Er bestaan twee typen verwekkers die longontsteking kunnen veroorzaken. De typische bacteriën, zoals Streptococcus pneumoniae, veroorzaken vaak een acuut begin van klachten zoals hoesten met slijmproduktie, koorts en soms koude rillingen. Bij Mycoplasma pneumoniae en Chlamydia pneumoniae, voorbeelden van a-typische bacteriën, kampen patiënten veelal met hoofdpijn, maagdarmklachten, koorts en droge hoest. Op grond van de symptomen en de uitslag van een sputum-, bloed- of urinetest geven Nederlandse artsen meestal één antibioticum, dat specifiek tegen de vermoedelijke verwekker is gericht. De richtlijn van de Amerikaanse Vereniging van Longartsen adviseert daarentegen om alle patiënten direct twee antibiotica te geven: een macrolide, zoals erythromycine of azithromycine, tegen de a-typische bacteriën en een betalactam antibioticum tegen de typische bacteriën.
‘Met die combinatie zit je veilig’, zegt longarts in opleiding Menno van der Eerden. ‘Je kunt je er geen buil aan vallen.’ Maar er zitten ook nadelen aan. Zo is erythromycine bekend om zijn bijwerkingen. En in landen waar veel antibiotica worden voorgeschreven, komt meer resistentie voor. In de VS is 16,7 procent van de pneumokokken, één van de meest voorkomende verwekkers van longontsteking, resistent tegen penicilline. In Nederland is dat slechts 1,5 procent.
In een studie onder 303 patiënten in het Medisch Centrum Alkmaar vergeleek Van der Eerden de twee behandelingsmethoden. Voor het eerst, want hoewel beide richtlijnen al jaren gelden, zijn ze nooit in de praktijk naast elkaar gelegd. Er bleek geen verschil te zijn in sterfte, opnameduur en therapiefalen (waarbij ondanks de antibiotica koorts en longklachten langer aanhouden dan gebruikelijk). De combinatietherapie gaf wel meer bijwerkingen, die vrijwel allemaal zijn toe te schrijven aan erythromycine: aderontsteking ten gevolge van het infuus, maagdarmklachten en gehoorstoornissen.
Streptococcus pneumoniae (links), Mycoplasma pneumoniae (midden) en Chlamydia pneumoniae (rechts)

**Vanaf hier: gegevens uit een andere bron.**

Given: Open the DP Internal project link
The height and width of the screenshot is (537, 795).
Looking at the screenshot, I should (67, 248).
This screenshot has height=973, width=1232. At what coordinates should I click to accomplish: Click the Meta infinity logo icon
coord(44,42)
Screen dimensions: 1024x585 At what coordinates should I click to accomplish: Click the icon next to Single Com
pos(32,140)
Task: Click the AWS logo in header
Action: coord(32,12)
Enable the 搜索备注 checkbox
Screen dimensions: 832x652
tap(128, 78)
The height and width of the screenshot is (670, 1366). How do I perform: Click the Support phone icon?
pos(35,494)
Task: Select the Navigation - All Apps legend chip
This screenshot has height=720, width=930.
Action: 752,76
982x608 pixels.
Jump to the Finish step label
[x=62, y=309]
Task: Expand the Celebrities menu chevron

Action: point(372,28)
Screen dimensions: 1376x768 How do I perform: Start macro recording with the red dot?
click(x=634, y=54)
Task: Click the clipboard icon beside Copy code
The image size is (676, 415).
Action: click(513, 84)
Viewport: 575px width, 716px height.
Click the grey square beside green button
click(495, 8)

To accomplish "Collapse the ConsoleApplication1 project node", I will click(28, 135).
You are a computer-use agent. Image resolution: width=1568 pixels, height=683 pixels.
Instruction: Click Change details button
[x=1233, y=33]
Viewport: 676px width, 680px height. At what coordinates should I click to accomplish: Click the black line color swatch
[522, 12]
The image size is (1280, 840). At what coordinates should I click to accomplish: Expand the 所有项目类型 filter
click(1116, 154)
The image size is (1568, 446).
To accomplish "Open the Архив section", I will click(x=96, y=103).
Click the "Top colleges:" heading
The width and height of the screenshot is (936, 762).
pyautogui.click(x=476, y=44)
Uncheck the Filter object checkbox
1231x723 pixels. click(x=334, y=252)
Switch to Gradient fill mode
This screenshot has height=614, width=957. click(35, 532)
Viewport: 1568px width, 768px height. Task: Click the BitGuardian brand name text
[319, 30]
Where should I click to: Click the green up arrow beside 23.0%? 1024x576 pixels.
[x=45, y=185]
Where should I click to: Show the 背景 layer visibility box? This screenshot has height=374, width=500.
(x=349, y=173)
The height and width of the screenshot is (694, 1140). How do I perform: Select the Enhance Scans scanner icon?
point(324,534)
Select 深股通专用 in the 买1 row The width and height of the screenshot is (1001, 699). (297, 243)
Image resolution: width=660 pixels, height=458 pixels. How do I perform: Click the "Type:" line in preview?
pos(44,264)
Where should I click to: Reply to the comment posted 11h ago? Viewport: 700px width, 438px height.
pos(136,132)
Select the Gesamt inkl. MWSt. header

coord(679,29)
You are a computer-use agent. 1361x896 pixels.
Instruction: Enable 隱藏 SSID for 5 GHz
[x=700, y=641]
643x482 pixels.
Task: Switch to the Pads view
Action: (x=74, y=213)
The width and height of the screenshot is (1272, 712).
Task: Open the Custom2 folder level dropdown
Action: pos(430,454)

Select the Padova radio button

Van der Eerdens onderzoek, dat deel uitmaakt van het proefschrift waarop hij op 17 juni hoopt te promoveren, haalde het onder longartsen goed gelezen tijdschrift Thorax. ‘Het blad vond de resultaten opmerkelijk genoeg om ze bekend te maken, ook al gaat het om een relatief kleine studie’, zegt Van der Eerden, die hoopt op discussie onder zijn Amerikaanse vakgenoten. ‘Een argument dat zij gebruiken tegen onze gerichte aanpak, is dat het niet mogelijk is de a-typische verwekkers op te sporen tijdens de opnameduur. Dat kan namelijk alleen met een indirecte bloedbepaling, en zo’n test duurt twee tot drie weken. Gek genoeg merkten we op dat de ziekte bij veel patiënten die – achteraf gezien – niet tegen de juiste a-typische bacterie behandeld waren, op dezelfde manier verliep als bij degenen die wel het juiste middel kregen. Blijkbaar knappen de meeste van deze patiënten vanzelf op.’
Overigens krijgen patiënten die zo ziek zijn dat ze naar de Intensive Care moeten ook in Nederland altijd twee antibiotica toegediend. Maar dan is het eveneens van belang het pathogeen te achterhalen. Van der Eerden: ‘Bij de combinatietherapie bestaat het gevaar dat uit gemakzucht helemaal niet meer wordt gezocht naar de ziekteverwekker. Terwijl soms een patiënt ondanks de medicijnen niet opknapt. Als je dan niet weet met welke bacterie je te maken hebt, is die niet meer zo makkelijk te traceren en kun je wel eens te laat zijn.’